The Journal of antimicrobial chemotherapy 2017 05 02() doi 10.1093/jac/dkx128
HIV therapy reduces the CSF HIV RNA viral load (VL) and prevents disorders related to HIV encephalitis. However, these brain disorders may persist in some cases. A large population of antiretroviral-treated patients who had a VL > 1.7 log 10 copies/mL in CSF with detectable or undetectable VL in plasma associated with cognitive impairment was studied, in order to characterize discriminatory factors of these two patient populations.

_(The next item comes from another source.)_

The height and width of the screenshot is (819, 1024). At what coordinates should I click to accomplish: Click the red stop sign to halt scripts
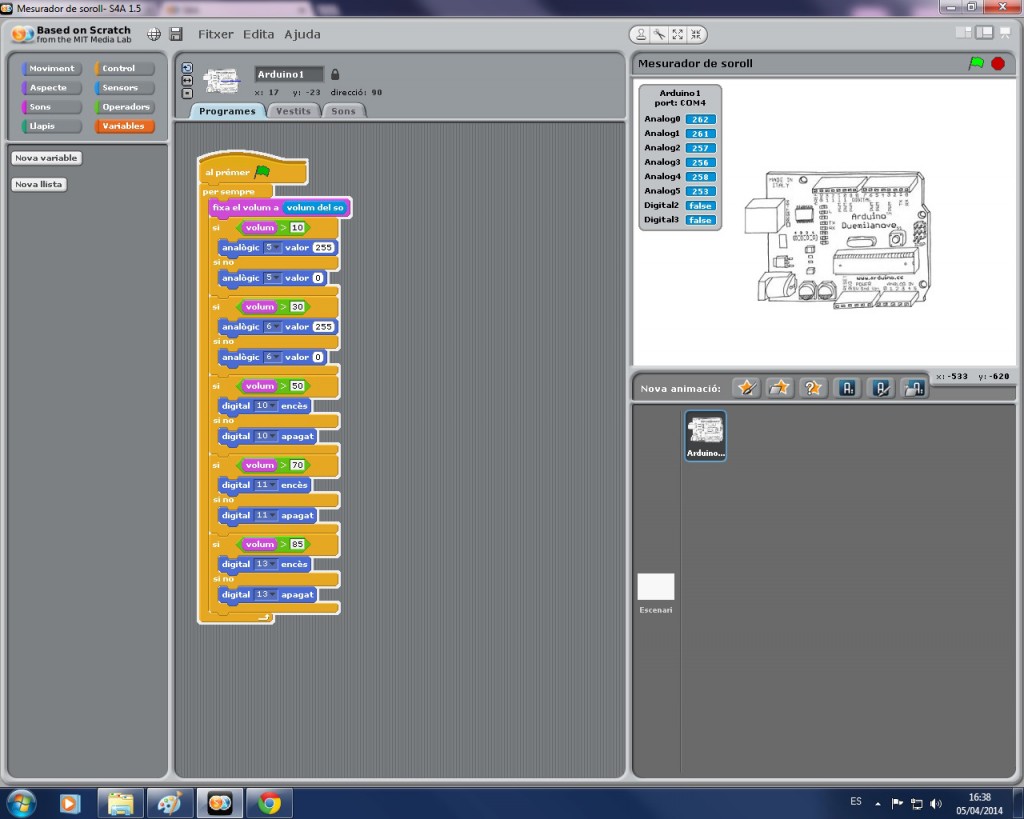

Blood and CSF samples were collected at the time of neurological disorders for 227 patients in 22 centres in France and 1 centre in Switzerland. Genotypic HIV resistance tests were performed on CSF. The genotypic susceptibility score was calculated according to the last Agence Nationale de Recherche sur le Sida et les hépatites virales Action Coordonnée 11 (ANRS AC11) genotype interpretation algorithm.
Among the 227 studied patients with VL > 1.7 log 10 copies/mL in CSF, 195 had VL detectable in plasma [median (IQR) HIV RNA was 3.7 (2.7-4.7) log 10 copies/mL] and 32 had discordant VL in plasma (VL < 1.7 log 10 copies/mL). The CSF VL was lower (median 2.8 versus 4.0 log 10 copies/mL; P < 0.001) and the CD4 cell count was higher (median 476 versus 214 cells/mm 3 ; P < 0.001) in the group of patients with VL < 1.7 log 10 copies/mL in plasma compared with patients with plasma VL > 1.7 log 10 copies/mL. Resistance to antiretrovirals was observed in CSF for the two groups of patients.
Fourteen percent of this population of patients with cognitive impairment and detectable VL in CSF had well controlled VL in plasma. Thus, it is important to explore CSF HIV (VL and genotype) even if the HIV VL is controlled in plasma because HIV resistance may be observed.